Task directions >>
Look below for the line containing "Task: Click the Abilitazioni breadcrumb title"; from there through the line containing "You are a computer-use agent. Viewport: 796px", both lines included, please set down each line exactly and nothing else.

━━ Source data ━━

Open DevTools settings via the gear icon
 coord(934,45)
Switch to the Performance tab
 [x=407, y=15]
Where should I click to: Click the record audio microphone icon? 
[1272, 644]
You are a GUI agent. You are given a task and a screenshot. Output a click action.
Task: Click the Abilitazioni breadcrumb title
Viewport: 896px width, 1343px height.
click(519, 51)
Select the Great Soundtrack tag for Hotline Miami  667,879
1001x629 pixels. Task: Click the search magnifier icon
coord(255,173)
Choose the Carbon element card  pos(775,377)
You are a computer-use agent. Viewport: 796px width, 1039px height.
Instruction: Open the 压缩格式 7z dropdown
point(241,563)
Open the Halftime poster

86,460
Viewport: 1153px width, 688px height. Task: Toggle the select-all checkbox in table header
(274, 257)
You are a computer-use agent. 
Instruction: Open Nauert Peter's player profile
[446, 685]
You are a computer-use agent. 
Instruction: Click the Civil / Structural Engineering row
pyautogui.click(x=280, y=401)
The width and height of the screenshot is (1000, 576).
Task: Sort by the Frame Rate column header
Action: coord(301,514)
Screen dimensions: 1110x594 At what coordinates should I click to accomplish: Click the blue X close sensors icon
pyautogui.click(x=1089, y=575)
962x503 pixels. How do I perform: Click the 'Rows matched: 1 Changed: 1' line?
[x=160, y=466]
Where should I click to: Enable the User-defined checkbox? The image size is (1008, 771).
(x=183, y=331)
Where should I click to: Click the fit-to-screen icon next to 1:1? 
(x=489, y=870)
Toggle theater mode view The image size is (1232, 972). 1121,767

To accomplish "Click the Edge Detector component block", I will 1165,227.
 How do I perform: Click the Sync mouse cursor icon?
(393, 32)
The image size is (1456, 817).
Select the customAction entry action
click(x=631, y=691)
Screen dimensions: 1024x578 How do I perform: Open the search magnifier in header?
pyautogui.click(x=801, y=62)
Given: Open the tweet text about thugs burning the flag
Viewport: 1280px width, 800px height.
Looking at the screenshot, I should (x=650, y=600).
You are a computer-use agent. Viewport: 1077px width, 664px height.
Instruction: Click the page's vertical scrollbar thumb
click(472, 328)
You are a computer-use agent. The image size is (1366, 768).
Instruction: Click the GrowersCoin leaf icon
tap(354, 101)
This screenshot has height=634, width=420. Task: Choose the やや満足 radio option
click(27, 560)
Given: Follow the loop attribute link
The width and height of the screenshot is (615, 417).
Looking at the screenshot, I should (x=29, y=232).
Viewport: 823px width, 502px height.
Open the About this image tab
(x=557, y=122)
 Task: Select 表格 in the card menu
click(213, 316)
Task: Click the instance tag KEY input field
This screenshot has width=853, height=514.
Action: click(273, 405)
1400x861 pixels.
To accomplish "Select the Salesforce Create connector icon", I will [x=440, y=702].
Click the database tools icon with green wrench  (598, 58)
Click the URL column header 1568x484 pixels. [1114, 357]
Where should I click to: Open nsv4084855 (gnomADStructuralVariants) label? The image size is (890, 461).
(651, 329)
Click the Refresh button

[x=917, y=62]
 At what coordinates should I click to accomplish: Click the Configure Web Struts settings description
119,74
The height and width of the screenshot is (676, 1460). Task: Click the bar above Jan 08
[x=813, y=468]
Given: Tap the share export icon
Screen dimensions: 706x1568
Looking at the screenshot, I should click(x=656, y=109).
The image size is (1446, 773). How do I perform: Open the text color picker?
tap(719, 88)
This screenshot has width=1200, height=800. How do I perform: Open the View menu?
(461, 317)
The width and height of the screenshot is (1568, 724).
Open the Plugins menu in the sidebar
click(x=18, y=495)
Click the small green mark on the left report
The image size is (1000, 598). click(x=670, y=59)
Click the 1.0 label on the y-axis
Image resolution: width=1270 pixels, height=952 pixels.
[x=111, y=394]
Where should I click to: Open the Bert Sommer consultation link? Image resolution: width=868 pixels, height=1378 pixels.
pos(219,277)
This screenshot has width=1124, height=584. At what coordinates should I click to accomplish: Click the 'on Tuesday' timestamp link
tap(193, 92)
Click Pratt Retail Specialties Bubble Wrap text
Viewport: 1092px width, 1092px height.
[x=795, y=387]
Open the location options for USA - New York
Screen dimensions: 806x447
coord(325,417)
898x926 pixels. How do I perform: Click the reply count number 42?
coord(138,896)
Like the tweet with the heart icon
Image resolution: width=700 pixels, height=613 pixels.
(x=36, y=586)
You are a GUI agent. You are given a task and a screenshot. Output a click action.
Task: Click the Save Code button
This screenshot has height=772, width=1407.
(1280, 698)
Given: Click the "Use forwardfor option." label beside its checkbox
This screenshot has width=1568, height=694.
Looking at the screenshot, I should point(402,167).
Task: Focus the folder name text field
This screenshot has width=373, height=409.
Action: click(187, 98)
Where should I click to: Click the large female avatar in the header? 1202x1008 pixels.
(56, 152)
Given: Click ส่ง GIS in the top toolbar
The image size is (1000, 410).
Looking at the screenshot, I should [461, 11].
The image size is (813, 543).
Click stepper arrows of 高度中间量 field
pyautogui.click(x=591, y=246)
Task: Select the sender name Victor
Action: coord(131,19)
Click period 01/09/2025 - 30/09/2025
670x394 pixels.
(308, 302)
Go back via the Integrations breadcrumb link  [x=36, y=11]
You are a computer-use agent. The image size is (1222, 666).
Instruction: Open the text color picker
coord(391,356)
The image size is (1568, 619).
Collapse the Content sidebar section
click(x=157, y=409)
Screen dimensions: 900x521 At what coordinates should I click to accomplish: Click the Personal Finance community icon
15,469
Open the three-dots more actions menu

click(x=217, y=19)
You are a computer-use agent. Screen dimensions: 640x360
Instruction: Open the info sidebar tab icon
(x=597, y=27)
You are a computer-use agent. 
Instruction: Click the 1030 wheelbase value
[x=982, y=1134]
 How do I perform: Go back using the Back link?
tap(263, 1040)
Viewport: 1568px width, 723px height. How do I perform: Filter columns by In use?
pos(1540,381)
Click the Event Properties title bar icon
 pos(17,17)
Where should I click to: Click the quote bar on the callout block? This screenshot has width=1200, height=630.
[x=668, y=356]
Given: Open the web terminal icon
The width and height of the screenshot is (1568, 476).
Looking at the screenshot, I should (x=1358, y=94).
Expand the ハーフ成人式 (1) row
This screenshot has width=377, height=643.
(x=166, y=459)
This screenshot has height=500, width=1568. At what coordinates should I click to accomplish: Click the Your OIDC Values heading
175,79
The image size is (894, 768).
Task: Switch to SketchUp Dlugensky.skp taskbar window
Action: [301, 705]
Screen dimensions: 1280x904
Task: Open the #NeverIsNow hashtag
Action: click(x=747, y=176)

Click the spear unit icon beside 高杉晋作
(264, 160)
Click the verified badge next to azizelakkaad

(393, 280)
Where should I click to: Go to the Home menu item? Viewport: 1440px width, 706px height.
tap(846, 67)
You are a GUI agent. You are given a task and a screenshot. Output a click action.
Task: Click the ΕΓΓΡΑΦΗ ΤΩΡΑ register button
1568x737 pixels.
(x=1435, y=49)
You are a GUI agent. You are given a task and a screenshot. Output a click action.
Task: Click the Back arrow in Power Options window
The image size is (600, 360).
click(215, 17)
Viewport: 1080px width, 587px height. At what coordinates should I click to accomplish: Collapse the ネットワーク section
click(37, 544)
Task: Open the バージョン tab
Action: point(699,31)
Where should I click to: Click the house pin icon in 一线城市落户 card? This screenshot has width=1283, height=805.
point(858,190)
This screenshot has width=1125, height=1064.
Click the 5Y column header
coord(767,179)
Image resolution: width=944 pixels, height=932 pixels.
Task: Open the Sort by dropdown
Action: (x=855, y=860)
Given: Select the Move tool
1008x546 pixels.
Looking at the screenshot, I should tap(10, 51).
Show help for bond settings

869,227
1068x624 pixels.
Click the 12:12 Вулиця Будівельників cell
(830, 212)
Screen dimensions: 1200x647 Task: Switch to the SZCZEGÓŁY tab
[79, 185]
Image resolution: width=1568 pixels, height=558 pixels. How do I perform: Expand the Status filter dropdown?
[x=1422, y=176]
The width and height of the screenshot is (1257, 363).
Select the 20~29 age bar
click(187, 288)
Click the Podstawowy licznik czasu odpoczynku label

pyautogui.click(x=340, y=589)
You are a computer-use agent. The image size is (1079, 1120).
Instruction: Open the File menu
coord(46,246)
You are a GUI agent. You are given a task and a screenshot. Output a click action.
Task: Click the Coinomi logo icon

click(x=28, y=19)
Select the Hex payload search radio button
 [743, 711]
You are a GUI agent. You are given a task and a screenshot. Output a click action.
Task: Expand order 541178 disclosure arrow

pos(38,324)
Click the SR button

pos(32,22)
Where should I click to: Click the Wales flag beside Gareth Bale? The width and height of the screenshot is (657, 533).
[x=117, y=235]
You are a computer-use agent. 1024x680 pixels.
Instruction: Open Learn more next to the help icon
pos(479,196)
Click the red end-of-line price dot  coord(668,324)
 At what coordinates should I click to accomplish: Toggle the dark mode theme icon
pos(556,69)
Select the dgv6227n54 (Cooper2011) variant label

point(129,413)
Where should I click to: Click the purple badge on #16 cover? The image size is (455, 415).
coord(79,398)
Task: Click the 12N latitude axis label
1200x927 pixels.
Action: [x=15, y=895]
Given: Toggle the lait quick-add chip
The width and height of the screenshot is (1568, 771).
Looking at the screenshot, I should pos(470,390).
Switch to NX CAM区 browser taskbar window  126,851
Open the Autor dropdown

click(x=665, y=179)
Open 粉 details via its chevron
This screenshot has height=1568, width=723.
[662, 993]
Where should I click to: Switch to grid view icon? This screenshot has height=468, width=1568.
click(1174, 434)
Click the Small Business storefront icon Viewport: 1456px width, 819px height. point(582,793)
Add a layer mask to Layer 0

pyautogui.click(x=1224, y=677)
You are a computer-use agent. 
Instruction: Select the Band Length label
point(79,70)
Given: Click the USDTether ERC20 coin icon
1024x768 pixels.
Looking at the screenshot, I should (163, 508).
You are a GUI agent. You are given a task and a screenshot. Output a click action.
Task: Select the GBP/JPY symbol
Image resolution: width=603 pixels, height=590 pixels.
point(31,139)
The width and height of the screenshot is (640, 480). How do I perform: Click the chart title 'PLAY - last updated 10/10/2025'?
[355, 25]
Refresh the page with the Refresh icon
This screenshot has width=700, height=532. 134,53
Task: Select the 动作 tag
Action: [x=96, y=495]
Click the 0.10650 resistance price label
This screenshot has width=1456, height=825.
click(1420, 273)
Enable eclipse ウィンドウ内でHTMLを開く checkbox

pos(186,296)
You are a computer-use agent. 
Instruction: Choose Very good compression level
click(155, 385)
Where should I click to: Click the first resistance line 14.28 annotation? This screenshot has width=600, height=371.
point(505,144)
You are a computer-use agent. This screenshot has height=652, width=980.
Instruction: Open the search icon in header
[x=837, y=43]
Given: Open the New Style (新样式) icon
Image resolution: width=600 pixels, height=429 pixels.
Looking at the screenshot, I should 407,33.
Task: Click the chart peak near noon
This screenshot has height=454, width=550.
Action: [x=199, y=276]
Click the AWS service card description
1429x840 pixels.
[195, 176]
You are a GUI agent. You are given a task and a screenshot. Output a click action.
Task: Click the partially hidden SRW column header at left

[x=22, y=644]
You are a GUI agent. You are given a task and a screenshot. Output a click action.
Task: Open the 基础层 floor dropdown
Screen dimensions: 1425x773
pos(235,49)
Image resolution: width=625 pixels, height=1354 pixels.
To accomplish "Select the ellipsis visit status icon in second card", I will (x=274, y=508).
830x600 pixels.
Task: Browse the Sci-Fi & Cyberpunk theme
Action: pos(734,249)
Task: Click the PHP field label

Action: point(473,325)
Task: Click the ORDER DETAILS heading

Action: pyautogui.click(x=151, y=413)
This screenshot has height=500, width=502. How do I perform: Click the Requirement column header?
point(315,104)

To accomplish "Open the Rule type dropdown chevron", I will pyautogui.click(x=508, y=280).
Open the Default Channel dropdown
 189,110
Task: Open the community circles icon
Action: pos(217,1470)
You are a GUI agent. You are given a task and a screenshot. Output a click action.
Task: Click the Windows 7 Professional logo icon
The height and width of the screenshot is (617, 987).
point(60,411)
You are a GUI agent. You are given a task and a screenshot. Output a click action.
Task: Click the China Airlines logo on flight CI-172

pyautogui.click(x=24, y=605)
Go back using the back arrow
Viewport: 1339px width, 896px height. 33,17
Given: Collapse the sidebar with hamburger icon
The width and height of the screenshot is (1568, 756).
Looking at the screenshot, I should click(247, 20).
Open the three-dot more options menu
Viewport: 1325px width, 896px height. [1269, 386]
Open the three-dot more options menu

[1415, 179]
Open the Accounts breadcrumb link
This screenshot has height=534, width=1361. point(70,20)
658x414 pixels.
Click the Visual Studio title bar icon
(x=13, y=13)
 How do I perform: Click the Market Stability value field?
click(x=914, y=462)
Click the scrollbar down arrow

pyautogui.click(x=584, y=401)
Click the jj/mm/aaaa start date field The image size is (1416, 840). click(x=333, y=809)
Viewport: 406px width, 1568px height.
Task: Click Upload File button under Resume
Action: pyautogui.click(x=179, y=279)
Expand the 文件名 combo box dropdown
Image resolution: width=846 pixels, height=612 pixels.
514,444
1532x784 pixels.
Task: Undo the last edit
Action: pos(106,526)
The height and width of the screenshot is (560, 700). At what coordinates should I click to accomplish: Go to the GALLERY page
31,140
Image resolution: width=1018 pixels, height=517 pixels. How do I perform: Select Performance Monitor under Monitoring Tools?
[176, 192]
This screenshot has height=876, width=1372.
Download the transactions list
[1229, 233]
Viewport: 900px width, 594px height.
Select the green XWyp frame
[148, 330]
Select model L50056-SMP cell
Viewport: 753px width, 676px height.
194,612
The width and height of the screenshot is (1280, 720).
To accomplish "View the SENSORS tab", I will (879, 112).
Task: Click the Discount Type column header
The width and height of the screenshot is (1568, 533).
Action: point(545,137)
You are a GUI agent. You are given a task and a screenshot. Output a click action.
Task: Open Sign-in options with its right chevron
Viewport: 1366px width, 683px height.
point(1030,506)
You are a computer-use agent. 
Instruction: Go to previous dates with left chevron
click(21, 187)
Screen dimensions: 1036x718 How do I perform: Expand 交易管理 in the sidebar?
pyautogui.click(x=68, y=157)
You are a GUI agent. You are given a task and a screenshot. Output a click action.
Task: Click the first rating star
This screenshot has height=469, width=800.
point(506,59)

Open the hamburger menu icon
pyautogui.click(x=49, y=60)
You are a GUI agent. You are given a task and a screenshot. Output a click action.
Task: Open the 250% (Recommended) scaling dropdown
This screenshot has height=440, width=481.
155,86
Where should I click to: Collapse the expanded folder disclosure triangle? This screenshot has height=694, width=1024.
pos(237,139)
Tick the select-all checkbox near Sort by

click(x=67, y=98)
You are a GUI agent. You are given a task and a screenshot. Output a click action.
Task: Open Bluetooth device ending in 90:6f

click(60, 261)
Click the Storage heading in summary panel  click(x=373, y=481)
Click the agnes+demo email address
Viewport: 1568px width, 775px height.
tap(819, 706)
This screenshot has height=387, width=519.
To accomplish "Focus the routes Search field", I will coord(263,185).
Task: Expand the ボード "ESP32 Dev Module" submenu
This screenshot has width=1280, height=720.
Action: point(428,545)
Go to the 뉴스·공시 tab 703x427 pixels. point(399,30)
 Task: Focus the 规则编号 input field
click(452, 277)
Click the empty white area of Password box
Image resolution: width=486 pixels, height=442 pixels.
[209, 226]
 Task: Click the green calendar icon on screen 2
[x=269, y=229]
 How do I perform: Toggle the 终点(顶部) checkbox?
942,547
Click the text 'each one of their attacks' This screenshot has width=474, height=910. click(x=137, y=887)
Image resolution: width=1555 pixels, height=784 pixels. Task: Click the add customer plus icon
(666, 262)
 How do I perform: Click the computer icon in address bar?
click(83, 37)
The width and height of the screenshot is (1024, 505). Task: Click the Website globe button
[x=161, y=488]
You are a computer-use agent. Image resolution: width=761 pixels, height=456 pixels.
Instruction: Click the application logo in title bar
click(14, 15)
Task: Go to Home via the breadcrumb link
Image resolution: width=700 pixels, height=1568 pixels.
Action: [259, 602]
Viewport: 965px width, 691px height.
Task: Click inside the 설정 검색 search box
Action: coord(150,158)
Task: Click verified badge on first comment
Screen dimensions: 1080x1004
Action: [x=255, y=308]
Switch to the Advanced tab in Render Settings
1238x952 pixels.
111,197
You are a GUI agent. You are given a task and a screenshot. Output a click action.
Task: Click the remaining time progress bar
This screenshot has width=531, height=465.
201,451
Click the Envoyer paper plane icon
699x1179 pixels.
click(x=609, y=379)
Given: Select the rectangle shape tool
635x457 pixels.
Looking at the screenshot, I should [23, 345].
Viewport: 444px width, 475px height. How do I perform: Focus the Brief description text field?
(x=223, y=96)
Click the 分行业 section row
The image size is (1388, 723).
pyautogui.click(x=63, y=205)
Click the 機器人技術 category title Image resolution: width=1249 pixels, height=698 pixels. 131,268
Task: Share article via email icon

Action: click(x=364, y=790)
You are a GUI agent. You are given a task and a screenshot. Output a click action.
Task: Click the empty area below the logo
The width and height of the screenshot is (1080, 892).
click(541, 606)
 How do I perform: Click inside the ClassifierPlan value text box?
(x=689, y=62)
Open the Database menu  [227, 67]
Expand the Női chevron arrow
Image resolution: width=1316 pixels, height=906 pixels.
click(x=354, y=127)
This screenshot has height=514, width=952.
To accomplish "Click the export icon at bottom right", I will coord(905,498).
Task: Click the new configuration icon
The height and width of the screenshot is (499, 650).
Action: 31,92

━━━

Completed task >>
Task: Click the Abilitazioni breadcrumb title
Viewport: 896px width, 1343px height.
click(519, 51)
Select the Great Soundtrack tag for Hotline Miami  667,879
1001x629 pixels. Task: Click the search magnifier icon
coord(255,173)
Choose the Carbon element card  pos(775,377)
You are a computer-use agent. Viewport: 796px width, 1039px height.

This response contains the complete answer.